Personal finance guru Ramit Sethi recently posed the question on his blog: How much should one asset represent in your net worth? His question is rooted in the topic of diversification, something often discussed as the foundation to a well-balanced portfolio. The reality is that most people have varying definitions of diversification and do not recognize its value beyond a portfolio allocation. Stepping back and evaluating the true meaning and impact of diversification can hugely benefit your overall financial position.

Simply put, diversification is the act of spreading your risk exposure across multiple investments. Most commonly we use asset classes to divide the investment market into various segments. Examples include growth stocks, value stocks, small-cap stocks, and bonds. By allocating your investment portfolio to various asset classes, you gain more stability and have a greater chance for long-term growth. If one segment underperforms, the negative impact is minimized. You also have the chance to participate in the growth of another sector to offset its loss. A diversified investment allocation is crucial to the success of your portfolio (you can read more about that here), but what about the rest?

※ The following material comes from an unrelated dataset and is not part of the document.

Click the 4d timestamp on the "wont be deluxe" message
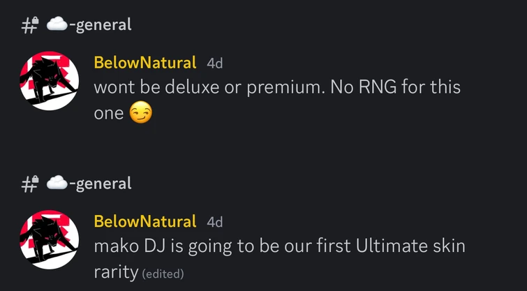 [215, 64]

While diversification in your investment portfolio is a well-known and widely practiced concept, it often stops there. What is missing? All the other moving pieces of your financial plan! For instance, if you are an income earner – where is your income being generated? Is it concentrated in full-time work for one company? Do you own your own business that fully supports your livelihood? For many of us, our income is one of our biggest assets, so it should certainly be included in this conversation.

If you are a full-time employee, perhaps you should consider investing away from the company that pays your salary. Some companies may offer stock options to their employees and this is an opportunity to carefully consider. Since your paycheck is fully vested in the company’s success, does it make sense to allocate your investment dollars to this company as well? If your employer fails, you will not only lose your job but also your investment performance will suffer.

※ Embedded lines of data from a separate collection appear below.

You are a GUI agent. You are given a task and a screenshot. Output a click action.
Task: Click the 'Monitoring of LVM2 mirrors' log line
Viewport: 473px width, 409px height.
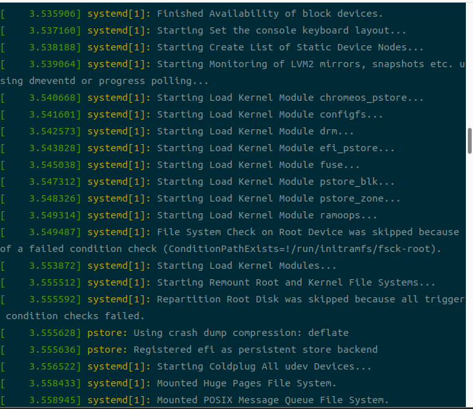click(232, 73)
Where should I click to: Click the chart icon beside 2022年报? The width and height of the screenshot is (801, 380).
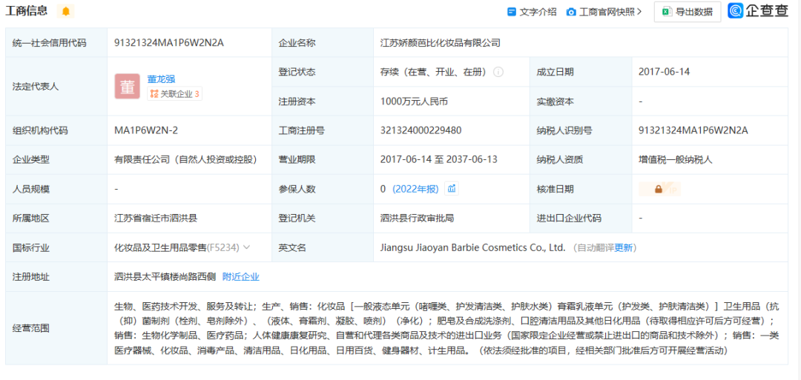pos(451,189)
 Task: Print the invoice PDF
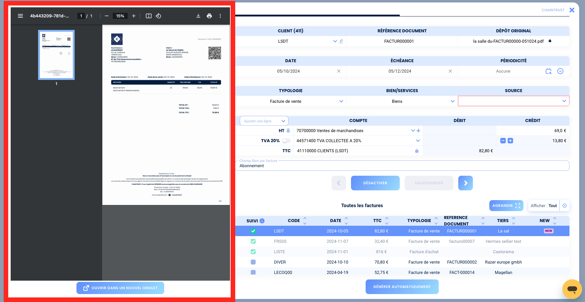click(x=209, y=16)
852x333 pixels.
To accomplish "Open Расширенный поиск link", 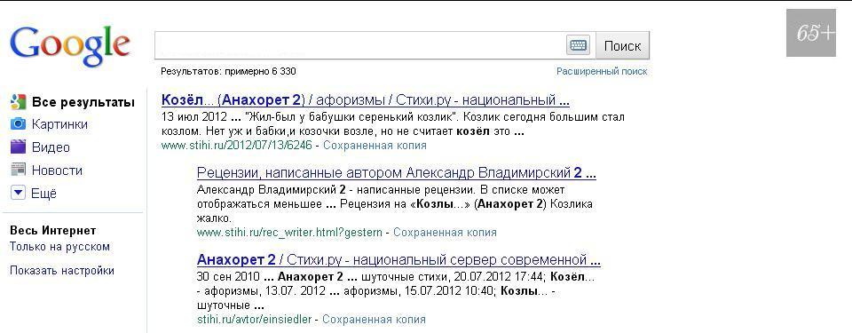I will pos(602,71).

Similarly, if you own your own business it is wise to build an investment plan outside of your company. Have you considered this? It can be risky for your business to represent a significant portion of your net worth. How can you diversify and reduce your risk exposure? High concentration in one company, asset, industry, or investment type can lead to extreme volatility and heightened stress.

Correct application of diversification is hugely important, and there are a lot of ways investors apply this concept incorrectly. Some people think that diversification means spreading their money out across several vendors. Most of the time this only creates more administrative headache with little or no gain. Other people will have numerous accounts of the same type that are earmarked for very specific goals. Oftentimes this results in more paperwork, more confusion, and more complexity when a simpler solution is available.

Instead, I implore you to think outside of the box and consider how your net worth is allocated. Does one company, one real estate holding, or one industry represent much of your net worth? Have you fully considered the risk you are accepting by the investment decisions you are making? Is there a simple way that you can diversify away some of that risk?

By now, you have formed an answer to Ramit’s question. How much should one asset represent in your net worth? Setting personal rules of tolerance for asset class concentration is an important part of building your financial plan. What are you comfortable with? After review, are there changes you should make today to better reflect that answer? Once you understand that diversification goes well beyond your investment portfolio, you can form a plan to reduce your risk and reach your goals.